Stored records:
○ ○ ○ ○ ○ ○ ○
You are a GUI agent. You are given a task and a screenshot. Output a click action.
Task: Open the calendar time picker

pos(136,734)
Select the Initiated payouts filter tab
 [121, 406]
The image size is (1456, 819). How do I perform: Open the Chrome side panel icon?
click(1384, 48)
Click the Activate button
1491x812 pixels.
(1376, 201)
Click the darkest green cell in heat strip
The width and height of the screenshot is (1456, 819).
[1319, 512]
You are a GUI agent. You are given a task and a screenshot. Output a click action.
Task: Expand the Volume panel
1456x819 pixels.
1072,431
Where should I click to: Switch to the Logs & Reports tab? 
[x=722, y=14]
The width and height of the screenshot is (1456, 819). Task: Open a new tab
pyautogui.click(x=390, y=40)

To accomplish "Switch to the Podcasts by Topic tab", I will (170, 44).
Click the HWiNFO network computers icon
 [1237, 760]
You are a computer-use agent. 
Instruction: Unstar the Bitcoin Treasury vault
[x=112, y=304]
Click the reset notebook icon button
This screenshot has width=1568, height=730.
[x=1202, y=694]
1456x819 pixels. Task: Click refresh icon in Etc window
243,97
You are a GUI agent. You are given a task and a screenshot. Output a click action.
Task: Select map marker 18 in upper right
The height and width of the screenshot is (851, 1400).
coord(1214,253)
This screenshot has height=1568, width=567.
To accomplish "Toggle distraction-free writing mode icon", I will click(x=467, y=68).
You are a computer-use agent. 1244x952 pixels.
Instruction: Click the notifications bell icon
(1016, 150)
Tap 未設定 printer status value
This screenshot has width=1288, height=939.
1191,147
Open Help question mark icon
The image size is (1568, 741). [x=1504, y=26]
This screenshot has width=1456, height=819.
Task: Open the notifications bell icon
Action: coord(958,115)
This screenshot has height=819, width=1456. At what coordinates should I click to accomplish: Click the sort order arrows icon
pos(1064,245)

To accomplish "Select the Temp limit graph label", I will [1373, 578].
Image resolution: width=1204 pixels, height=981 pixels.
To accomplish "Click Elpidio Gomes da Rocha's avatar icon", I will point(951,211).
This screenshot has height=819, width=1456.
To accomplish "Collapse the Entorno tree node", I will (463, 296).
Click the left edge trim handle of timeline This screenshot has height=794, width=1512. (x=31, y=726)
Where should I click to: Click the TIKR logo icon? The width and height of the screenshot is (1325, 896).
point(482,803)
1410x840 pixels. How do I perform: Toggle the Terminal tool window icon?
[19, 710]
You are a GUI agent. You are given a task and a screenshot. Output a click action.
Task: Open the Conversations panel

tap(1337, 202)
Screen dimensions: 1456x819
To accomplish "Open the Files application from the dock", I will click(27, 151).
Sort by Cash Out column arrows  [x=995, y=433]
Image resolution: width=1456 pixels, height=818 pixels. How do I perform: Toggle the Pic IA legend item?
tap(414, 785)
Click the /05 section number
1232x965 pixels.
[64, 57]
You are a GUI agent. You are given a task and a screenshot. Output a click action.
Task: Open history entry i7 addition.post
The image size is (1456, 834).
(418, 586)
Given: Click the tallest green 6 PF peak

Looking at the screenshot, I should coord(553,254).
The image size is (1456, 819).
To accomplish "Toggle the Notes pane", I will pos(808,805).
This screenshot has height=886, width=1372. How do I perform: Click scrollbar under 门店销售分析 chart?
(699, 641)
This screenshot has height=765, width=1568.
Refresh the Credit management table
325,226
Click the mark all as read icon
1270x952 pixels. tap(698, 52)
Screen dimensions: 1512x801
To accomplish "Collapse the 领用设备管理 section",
○ ○ ○ ○ ○ ○ ○
Copy each entry above exactly, leaving nothing out.

▶ **Task response**:
You are a GUI agent. You are given a task and a screenshot. Output a click action.
Task: Open the calendar time picker

pos(136,734)
Select the Initiated payouts filter tab
 [121, 406]
The image size is (1456, 819). How do I perform: Open the Chrome side panel icon?
click(1384, 48)
Click the Activate button
1491x812 pixels.
(1376, 201)
Click the darkest green cell in heat strip
The width and height of the screenshot is (1456, 819).
[1319, 512]
You are a GUI agent. You are given a task and a screenshot. Output a click action.
Task: Expand the Volume panel
1456x819 pixels.
1072,431
Where should I click to: Switch to the Logs & Reports tab? 
[x=722, y=14]
The width and height of the screenshot is (1456, 819). Task: Open a new tab
pyautogui.click(x=390, y=40)

To accomplish "Switch to the Podcasts by Topic tab", I will (170, 44).
Click the HWiNFO network computers icon
 [1237, 760]
You are a computer-use agent. 
Instruction: Unstar the Bitcoin Treasury vault
[x=112, y=304]
Click the reset notebook icon button
This screenshot has width=1568, height=730.
[x=1202, y=694]
1456x819 pixels. Task: Click refresh icon in Etc window
243,97
You are a GUI agent. You are given a task and a screenshot. Output a click action.
Task: Select map marker 18 in upper right
The height and width of the screenshot is (851, 1400).
coord(1214,253)
This screenshot has height=1568, width=567.
To accomplish "Toggle distraction-free writing mode icon", I will click(x=467, y=68).
You are a computer-use agent. 1244x952 pixels.
Instruction: Click the notifications bell icon
(1016, 150)
Tap 未設定 printer status value
This screenshot has width=1288, height=939.
1191,147
Open Help question mark icon
The image size is (1568, 741). [x=1504, y=26]
This screenshot has width=1456, height=819.
Task: Open the notifications bell icon
Action: coord(958,115)
This screenshot has height=819, width=1456. At what coordinates should I click to accomplish: Click the sort order arrows icon
pos(1064,245)

To accomplish "Select the Temp limit graph label", I will [1373, 578].
Image resolution: width=1204 pixels, height=981 pixels.
To accomplish "Click Elpidio Gomes da Rocha's avatar icon", I will point(951,211).
This screenshot has height=819, width=1456.
To accomplish "Collapse the Entorno tree node", I will (463, 296).
Click the left edge trim handle of timeline This screenshot has height=794, width=1512. (x=31, y=726)
Where should I click to: Click the TIKR logo icon? The width and height of the screenshot is (1325, 896).
point(482,803)
1410x840 pixels. How do I perform: Toggle the Terminal tool window icon?
[19, 710]
You are a GUI agent. You are given a task and a screenshot. Output a click action.
Task: Open the Conversations panel

tap(1337, 202)
Screen dimensions: 1456x819
To accomplish "Open the Files application from the dock", I will click(27, 151).
Sort by Cash Out column arrows  [x=995, y=433]
Image resolution: width=1456 pixels, height=818 pixels. How do I perform: Toggle the Pic IA legend item?
tap(414, 785)
Click the /05 section number
1232x965 pixels.
[64, 57]
You are a GUI agent. You are given a task and a screenshot. Output a click action.
Task: Open history entry i7 addition.post
The image size is (1456, 834).
(418, 586)
Given: Click the tallest green 6 PF peak

Looking at the screenshot, I should coord(553,254).
The image size is (1456, 819).
To accomplish "Toggle the Notes pane", I will pos(808,805).
This screenshot has height=886, width=1372. How do I perform: Click scrollbar under 门店销售分析 chart?
(699, 641)
This screenshot has height=765, width=1568.
Refresh the Credit management table
325,226
Click the mark all as read icon
1270x952 pixels. tap(698, 52)
Screen dimensions: 1512x801
To accomplish "Collapse the 领用设备管理 section",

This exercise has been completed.